Mestiza Shop co-owner Lorena Almanza adds, “We just want everybody to feel always welcome here.”
Almanza and Martinez have known each other since their days at Farragut High School. The married couple opened their current location in 2017 with an eye toward offering wares made by local artists as well as imported goods. The items range from the traditional to the quirky – but all with a distinctively Latina accent.
“It’s so important to us because we don’t see ourselves in the mainstream media. We don’t see items that we can connect to in the mainstream shops. We don’t see them on commercials on TV.”
The goods on offer at The Mestiza Shop are intended to fill that gap, Martinez says. They’re also a platform for fair trade artisans as well as Chicago’s makers.
“Papelito’s Lindos, she makes beautiful note cards that you don’t really see at a store when you’re looking for Latino-inspired note cards. So she makes things that are for Father’s Day, Mother’s Day with the Latino flavor in them,” she said. “Mi Madre Lo Hizo, all the products are made by a local Pilsen resident, her name is Elizabeth and her daughters help her in the business. She creates all these miniature food items like conchas, elotes, into little earrings.”

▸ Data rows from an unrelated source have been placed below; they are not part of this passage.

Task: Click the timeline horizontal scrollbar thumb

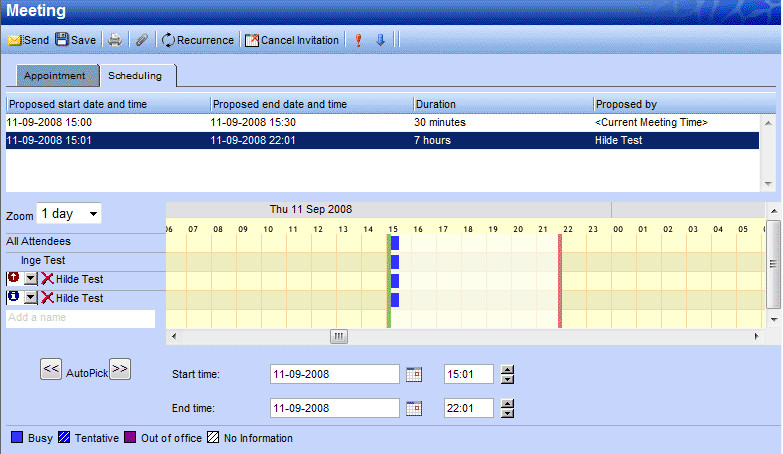Action: pos(340,337)
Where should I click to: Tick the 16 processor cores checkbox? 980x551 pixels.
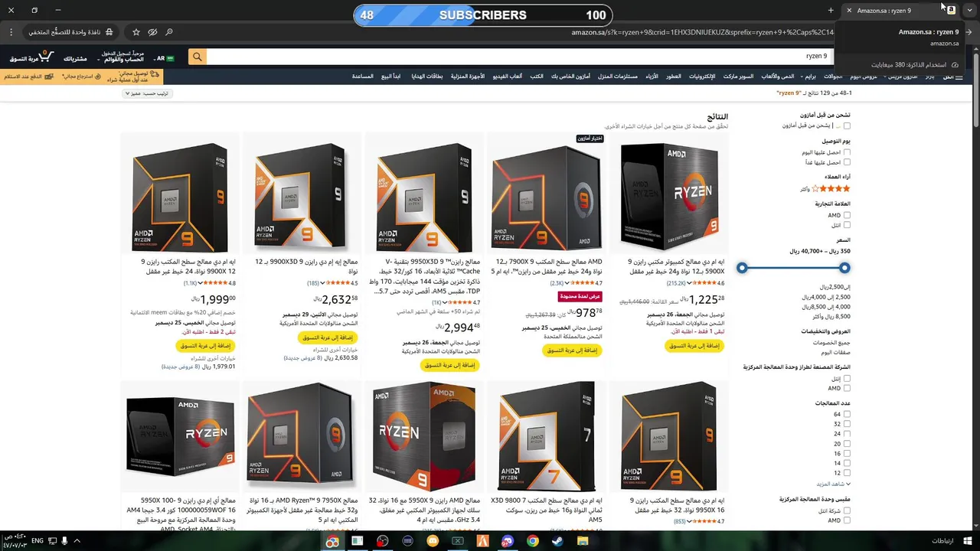coord(847,453)
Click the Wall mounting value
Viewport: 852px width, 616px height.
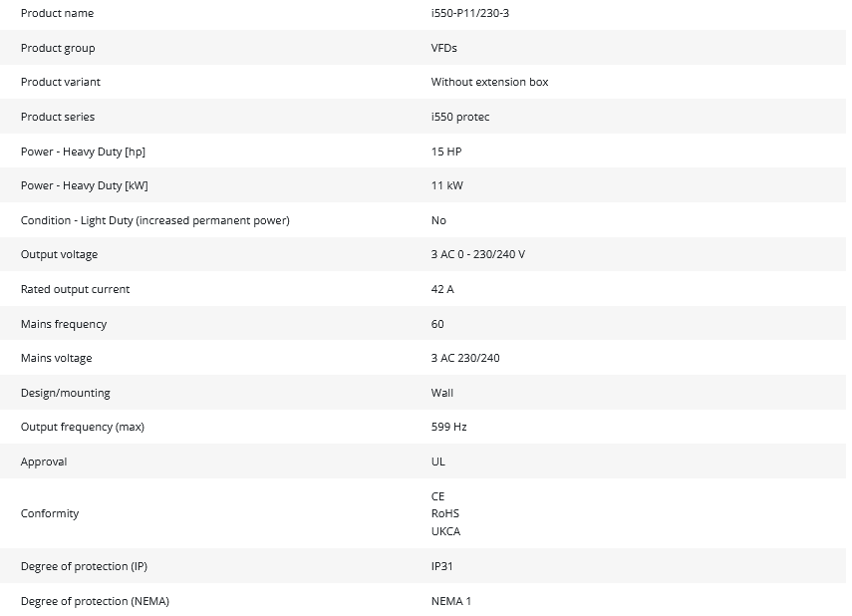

Almanza says two items with a more modern sensibility have been popular recently. “Our bestsellers are definitely the concha pillows and the millennial loteria, especially right now because people are staying home and holidays are coming.”
The “Mestiza” in the name reflects the owners’ identities as much as it does the items that fill the shelves.
“As Mexican women, we are already of a very mixed ancestry,” Martinez said. “We are Indigenous and we also are European. And so our Mexican culture is a mixture of those things.”
Almanza and Martinez say that they have seen many of their neighbors’ businesses in Pilsen shutter in the last two years, but robust community support helped them weather the pandemic.
“Because of them we were able to pull through the pandemic that we went through, because we were so close to maybe closing down,” said Almanza. “We just feel so blessed that we were able to stay afloat.”
And they say they hope they can keep bringing their cultural remix to Pilsen for many years to come.
“For us it’s so important to incorporate the old and the new. We’re also, as a community, changing, but we don’t want to lose our culture, we don’t want to lose where we came from. So I think it’s important to fuse those things. And I think that’s what Mestiza does,” said Martinez. “We’re just delighted that we can, you know, be here for the community and also do something really fun.”